# Explore UK Crime Data with Pandas and GeoPandas


## Table of Contents

1. [London boroughs](#boroughs)<br>
2. [Crime data](#crime)<br>
    2.1. [Load data](#load2)<br>
    2.2. [Explore data](#explore2)<br>

In [None]:
import pandas as pd
import geopandas as gpd
import geoplot 
from shapely.geometry import Point, LineString, Polygon
import matplotlib.pyplot as plt
from datetime import datetime

%matplotlib inline

<div class="alert alert-danger" style="font-size:100%">
When you are using <b>Watson Studio</b> to run the workshop you will need to add the project token to your notebook that you created earlier to be able to access the shape files. 

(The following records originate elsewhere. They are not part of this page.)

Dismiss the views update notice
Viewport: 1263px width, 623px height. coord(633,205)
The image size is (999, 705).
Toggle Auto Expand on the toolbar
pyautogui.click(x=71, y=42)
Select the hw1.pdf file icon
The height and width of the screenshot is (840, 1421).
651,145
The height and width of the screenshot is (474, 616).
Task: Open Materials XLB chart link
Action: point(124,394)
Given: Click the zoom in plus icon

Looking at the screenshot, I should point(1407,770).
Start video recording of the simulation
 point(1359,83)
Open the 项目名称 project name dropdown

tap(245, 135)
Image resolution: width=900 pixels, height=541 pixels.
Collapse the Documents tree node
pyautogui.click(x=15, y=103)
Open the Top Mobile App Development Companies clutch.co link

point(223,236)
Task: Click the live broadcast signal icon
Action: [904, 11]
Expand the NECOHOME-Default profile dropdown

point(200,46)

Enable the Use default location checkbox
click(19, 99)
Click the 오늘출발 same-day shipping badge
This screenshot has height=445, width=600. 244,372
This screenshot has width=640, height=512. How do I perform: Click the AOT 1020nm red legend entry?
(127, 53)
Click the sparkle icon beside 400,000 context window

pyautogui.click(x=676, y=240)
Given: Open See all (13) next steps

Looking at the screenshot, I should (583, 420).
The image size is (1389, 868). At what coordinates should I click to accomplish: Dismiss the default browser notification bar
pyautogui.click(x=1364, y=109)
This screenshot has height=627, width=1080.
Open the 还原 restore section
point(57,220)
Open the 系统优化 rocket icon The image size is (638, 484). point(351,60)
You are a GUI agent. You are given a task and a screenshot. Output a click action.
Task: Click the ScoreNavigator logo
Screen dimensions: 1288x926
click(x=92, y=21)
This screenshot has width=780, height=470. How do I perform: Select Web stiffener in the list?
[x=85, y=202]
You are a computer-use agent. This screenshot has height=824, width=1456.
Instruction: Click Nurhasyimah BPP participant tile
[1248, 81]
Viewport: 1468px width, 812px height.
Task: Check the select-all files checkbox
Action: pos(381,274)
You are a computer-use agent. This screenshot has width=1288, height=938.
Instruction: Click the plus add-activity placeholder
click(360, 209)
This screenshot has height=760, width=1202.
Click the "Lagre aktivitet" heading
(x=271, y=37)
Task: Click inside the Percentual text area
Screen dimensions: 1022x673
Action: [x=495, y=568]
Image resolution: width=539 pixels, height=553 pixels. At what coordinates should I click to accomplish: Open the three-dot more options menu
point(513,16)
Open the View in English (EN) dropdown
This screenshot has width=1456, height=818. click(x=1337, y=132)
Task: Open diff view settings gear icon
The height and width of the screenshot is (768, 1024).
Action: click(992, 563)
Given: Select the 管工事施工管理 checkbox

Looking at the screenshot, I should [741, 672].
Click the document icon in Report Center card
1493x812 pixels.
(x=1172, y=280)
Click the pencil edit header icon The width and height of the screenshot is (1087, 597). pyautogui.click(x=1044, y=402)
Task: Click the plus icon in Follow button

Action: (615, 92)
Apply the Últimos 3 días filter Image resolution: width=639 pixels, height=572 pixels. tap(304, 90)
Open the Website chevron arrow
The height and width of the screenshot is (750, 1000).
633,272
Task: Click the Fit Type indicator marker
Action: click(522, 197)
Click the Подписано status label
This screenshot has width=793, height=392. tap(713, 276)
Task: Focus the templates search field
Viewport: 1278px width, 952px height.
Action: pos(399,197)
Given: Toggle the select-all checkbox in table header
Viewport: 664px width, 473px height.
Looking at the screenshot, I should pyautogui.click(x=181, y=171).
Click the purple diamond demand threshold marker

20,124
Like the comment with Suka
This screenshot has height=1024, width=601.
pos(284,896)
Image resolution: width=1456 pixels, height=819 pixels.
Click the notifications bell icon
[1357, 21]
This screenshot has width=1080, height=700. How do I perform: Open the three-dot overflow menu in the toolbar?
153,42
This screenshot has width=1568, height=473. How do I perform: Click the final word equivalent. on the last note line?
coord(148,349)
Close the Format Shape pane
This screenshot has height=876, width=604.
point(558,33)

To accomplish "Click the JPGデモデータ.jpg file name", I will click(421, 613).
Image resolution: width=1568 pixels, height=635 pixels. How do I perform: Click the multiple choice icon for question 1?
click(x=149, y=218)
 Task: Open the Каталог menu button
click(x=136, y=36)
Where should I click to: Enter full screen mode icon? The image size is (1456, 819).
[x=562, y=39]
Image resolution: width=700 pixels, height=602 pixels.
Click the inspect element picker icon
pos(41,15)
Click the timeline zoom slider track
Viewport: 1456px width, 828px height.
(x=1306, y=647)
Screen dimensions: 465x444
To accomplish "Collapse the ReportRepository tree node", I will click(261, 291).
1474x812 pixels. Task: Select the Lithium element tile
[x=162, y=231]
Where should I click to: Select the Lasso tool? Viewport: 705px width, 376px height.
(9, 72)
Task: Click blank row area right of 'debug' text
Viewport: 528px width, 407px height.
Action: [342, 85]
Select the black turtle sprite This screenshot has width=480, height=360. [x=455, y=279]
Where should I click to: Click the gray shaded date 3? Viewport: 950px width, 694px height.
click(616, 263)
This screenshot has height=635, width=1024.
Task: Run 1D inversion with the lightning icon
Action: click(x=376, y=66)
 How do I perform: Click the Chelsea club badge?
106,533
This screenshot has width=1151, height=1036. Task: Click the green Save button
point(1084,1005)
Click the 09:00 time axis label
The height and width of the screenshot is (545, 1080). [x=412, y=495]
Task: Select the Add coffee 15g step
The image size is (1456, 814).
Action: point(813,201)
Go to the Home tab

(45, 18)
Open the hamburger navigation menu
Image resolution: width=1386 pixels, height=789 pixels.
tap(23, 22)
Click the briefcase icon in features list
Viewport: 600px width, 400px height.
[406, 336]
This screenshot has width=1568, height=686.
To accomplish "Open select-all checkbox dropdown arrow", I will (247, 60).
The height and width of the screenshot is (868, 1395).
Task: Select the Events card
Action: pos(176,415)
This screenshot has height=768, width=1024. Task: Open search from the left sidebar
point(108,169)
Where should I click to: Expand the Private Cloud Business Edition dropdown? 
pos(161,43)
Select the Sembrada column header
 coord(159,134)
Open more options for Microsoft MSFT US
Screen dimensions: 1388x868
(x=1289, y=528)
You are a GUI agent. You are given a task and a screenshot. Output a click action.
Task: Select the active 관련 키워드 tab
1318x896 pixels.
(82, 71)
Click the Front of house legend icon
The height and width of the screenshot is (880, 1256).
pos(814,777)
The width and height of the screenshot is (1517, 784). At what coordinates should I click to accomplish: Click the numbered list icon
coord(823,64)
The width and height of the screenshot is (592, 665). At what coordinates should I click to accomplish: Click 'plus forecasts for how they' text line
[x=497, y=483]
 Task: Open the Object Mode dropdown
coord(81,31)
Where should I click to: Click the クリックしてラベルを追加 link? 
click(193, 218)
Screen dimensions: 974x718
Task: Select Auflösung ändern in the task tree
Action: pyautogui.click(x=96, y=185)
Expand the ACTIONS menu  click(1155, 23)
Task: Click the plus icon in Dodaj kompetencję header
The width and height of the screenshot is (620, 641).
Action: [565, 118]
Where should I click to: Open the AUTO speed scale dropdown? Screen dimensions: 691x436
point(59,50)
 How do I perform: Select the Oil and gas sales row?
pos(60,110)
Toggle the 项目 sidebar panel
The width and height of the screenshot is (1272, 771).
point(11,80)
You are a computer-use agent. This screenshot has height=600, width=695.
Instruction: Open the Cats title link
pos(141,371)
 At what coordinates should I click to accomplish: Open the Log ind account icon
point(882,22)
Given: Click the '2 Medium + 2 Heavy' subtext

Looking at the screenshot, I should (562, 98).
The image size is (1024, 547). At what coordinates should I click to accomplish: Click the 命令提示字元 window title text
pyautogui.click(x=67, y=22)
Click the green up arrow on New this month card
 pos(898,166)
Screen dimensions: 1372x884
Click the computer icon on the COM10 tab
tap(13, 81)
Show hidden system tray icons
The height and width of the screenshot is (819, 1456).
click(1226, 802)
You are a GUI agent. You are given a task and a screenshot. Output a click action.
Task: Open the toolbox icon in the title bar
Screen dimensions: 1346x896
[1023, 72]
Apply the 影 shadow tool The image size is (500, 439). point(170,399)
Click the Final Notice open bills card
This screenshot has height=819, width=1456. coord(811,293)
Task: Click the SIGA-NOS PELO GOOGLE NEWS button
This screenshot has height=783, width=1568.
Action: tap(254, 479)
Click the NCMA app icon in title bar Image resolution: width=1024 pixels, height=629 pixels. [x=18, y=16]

* Click the 3 dots at the top of the notebook to insert the project token. This will create a new cell in the notebook that you will need to run first before continuing with the rest of the notebook. If you are sharing this notebook you should remove this cell, else anyone can use you Cloud Object Storage from this project.

If you cannot find the new cell it is probably at the top of this notebook. Scroll up, run the cell and continue with the rest of the notebook.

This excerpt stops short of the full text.